The last paragraph of The Spirit of Catholicism by Karl Adam (1924):
    "Therefore we love our Church in spite of, nay because of, her poor outward appearance. The Catholic affirms the Church just as it is. For in its actual form the Church is to him the revelation of divine Holiness, Justice and Goodness. The Catholic does not desire some ideal Church, a Church of the philosopher or poet. Though his mother be travel-stained with long journeying, though her steps be sometimes halting and weary, and though her countenance to be with care and trouble - yet, she is his mother. In her heart burns the ancient love. Out of her eyes shines the ancient faith. From her hands flow ever ancient blessings. What would heaven be without God? What would the earth be without this Church? I believe in One Holy Catholic and Apostolic Church." [my emphasis]
Pinker vs. the Pope

Re: The Duel Between Body and Soul

The above editorial appeared a few days ago in The New York Times. In it, author Paul Bloom asserts that "the great conflict between science and religion in... this century... will be over psychology, and the stakes are nothing less than our souls." He proceeds to argue against the soul, pronouncing ex cathedra that belief in the soul "would be reassuring - if science didn't tell us that this assumption is mistaken."

To make his point, he paraphrases the arguments of psycholinguist Steven Pinker and the Holy Father.
    "As the Harvard psychologist Steven Pinker points out, the qualities that we are most interested in from a moral standpoint - consciousness and the capacity to experience pain - result from brain processes that emerge gradually in both development and evolution.

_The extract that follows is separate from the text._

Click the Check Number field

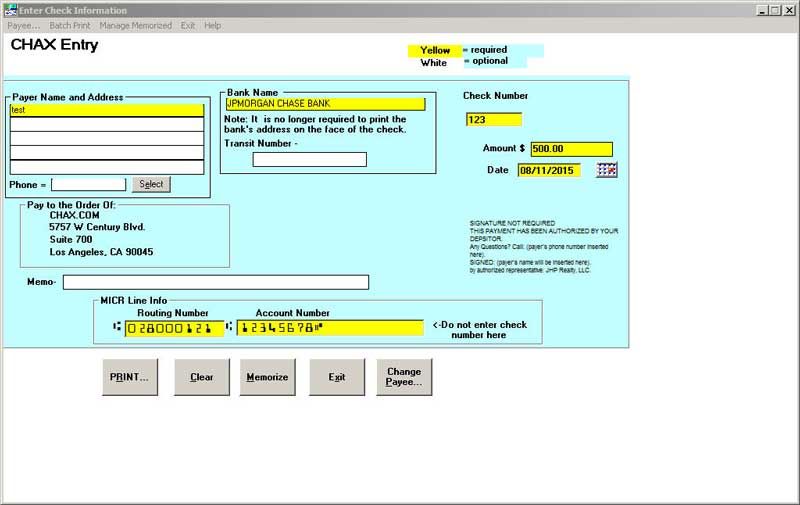pos(494,120)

There is no moment at which a soulless body becomes an ensouled one, and so scientific research cannot provide objective answers to the questions that matter the most to us....

    "Pope John Paul II was clear about this [the fact that the negation of the soul 'might be impossible to reconcile with many religious views'], conceding our bodies may have evolved, but that theories which 'consider the spirit as emerging from the forces of living matter, or as a mere epiphenomenon of this matter, are incompatible with the truth about man.'"

Of these two worldviews, the former strikes me as the more dogmatic.

Author Bloom would have been wise to listen to his son:
    "I once asked my 6-year-old son, Max, about the brain, and he said that it is very important and involved in a lot of thinking - but it is not the source of dreaming or feeling sad, or loving his brother."

Author Bloom makes two mistakes. First, he assumes that there is necessarily a conflict between science and religion, and that it is former's task to disprove everything the latter holds. Science as we know it exists because of, not in spite of religion. It was the Judeo-Christian-Islamic belief that the universe was created by a rational Creator that led men of those cultures, especially the Christian West, in their attempt to understand creation, to develop what we know as science.

He also assumes that there is a necessary dualism between soul and body. This type of thinking owes more to the ancient Greeks and René Descartes than it does to Christianity. It can also be found in the religions of the East, which believe in reincarnation. In the Credos, Christians affirm their belief in the "Resurrection of the Body." For Catholics, this means the union of body and soul. In fact, the Catholic sees the body and soul as forming one nature:
    "The unity of soul and body is so profound that one has to consider the soul to be the 'form' of the body: i.e., it is because of its spiritual soul that the body made of matter becomes a living, human body; spirit and matter, in man, are not two natures united, but rather their union forms a single nature." (Paragraph 365, Catechism of the Catholic Church).

Dostoyevsky prophetically observed that "If God does not exist, all things are permissible," foreseeing the horrors of atheistic Nazi Germany, Soviet Russia, and Maoist China. Imagine the horrors the world will face when man is denied not only his God but his soul.